**Source data**:
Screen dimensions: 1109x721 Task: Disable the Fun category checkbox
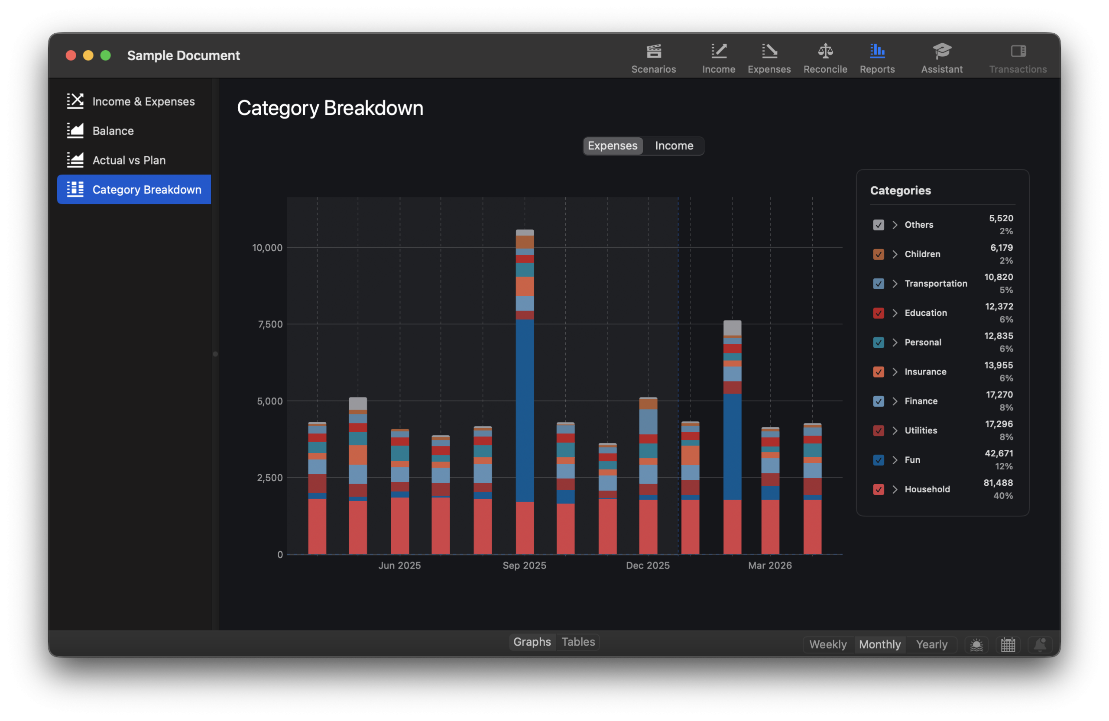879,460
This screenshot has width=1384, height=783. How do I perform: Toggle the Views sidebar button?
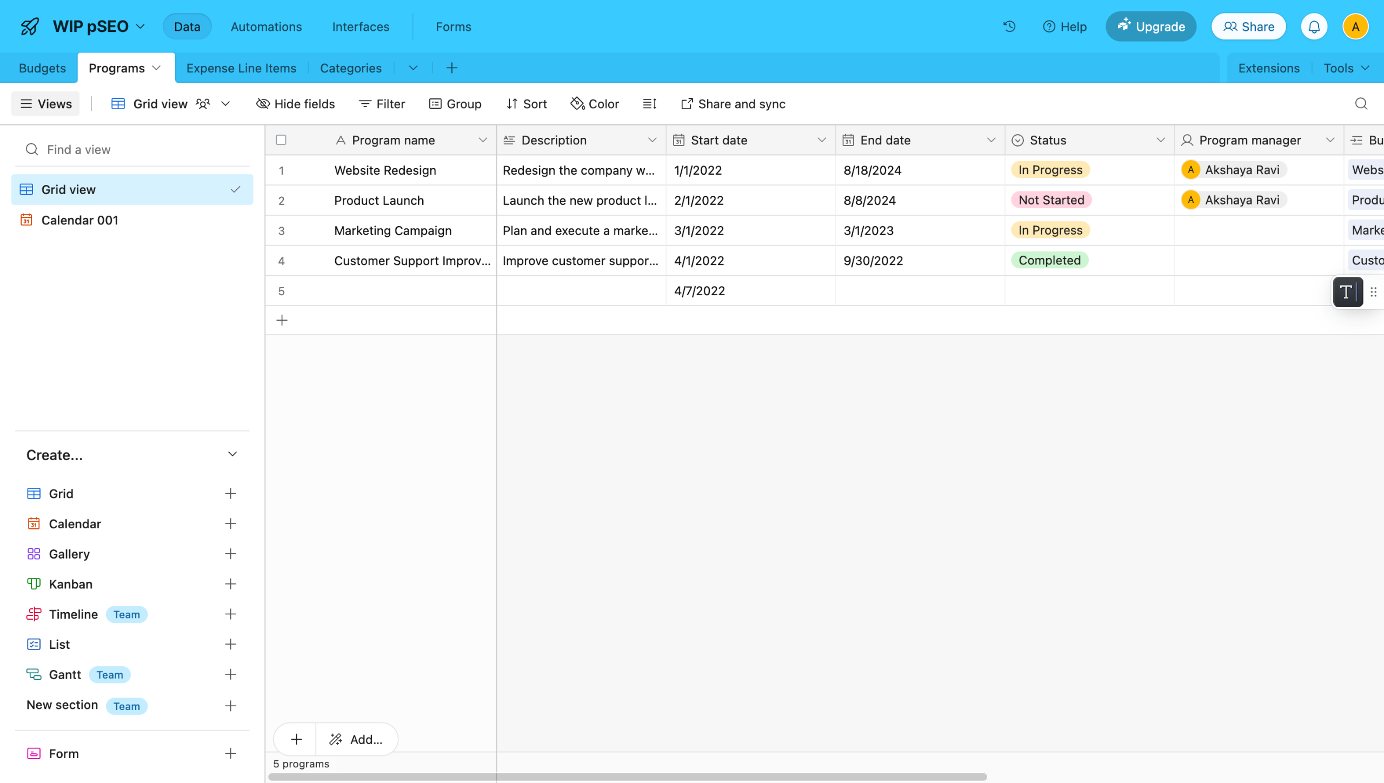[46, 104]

---

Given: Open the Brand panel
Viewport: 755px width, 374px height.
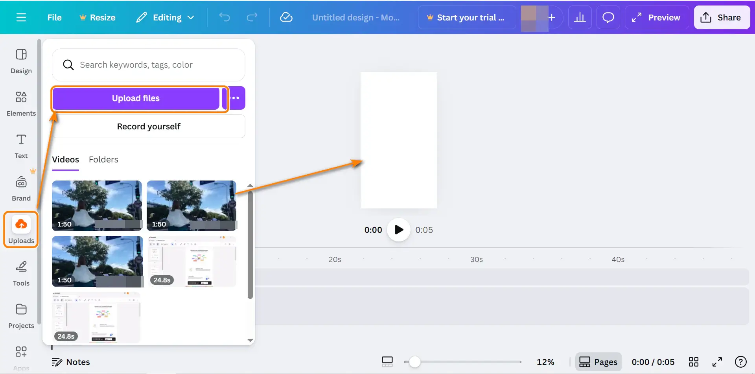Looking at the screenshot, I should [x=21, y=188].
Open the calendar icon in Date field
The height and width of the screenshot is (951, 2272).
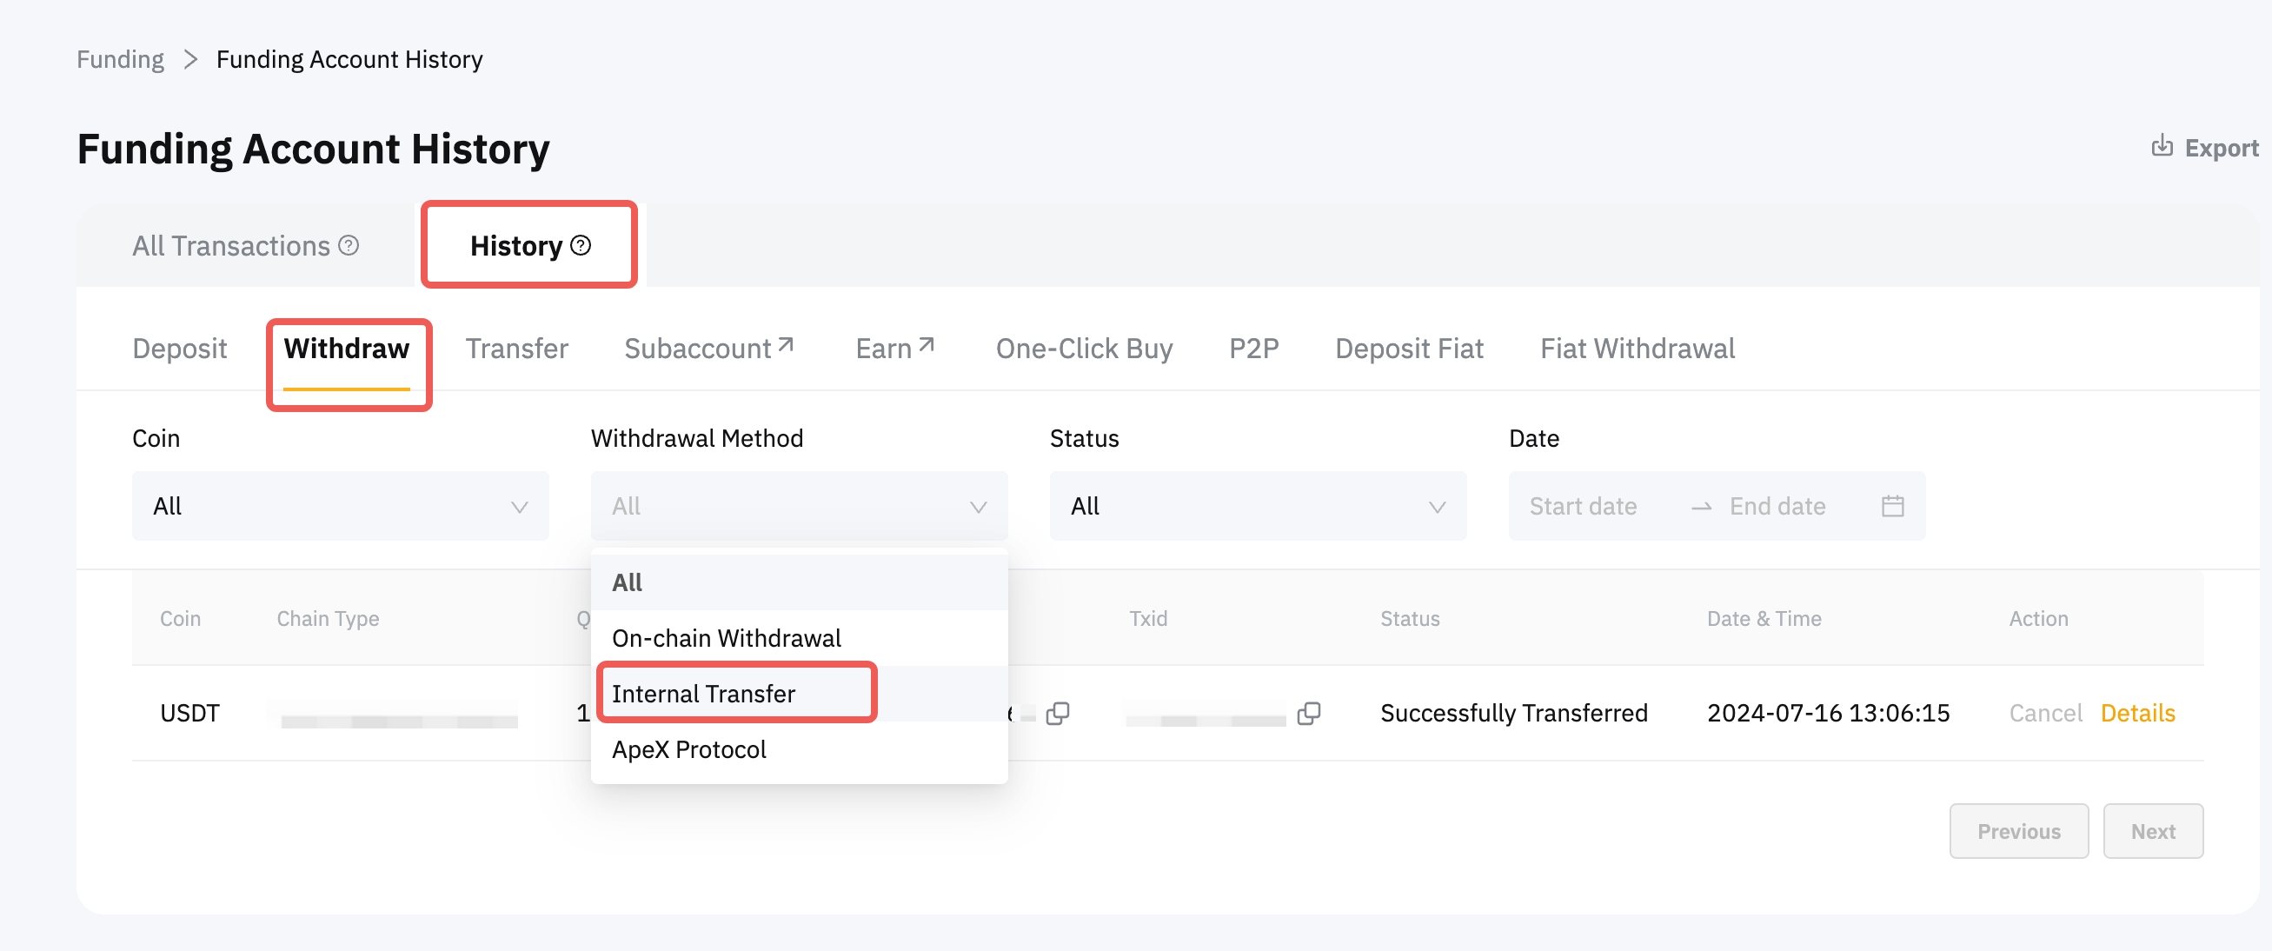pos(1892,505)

---

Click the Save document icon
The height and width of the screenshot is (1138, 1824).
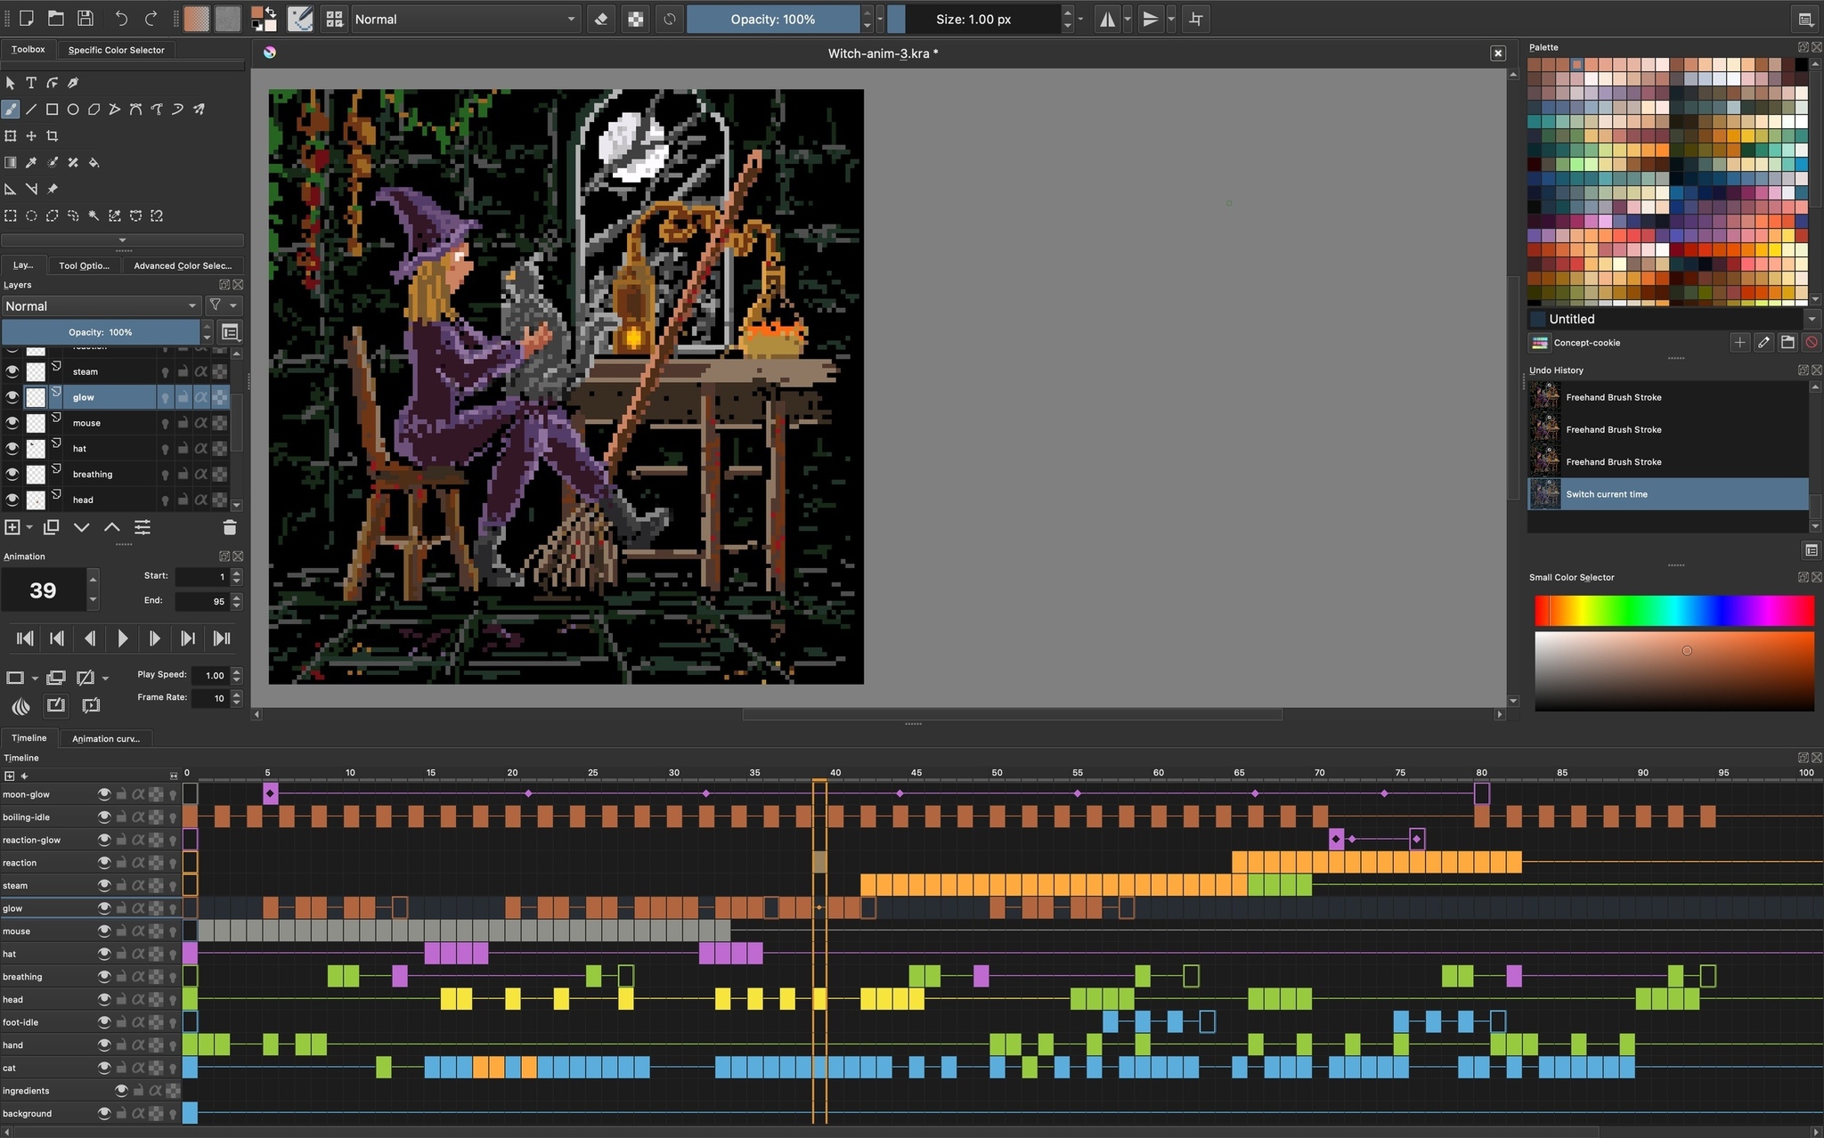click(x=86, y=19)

**What is expected**: Say how many lines of the entries above include the word "Open", giving the number alone.

**Exercise answer**: 2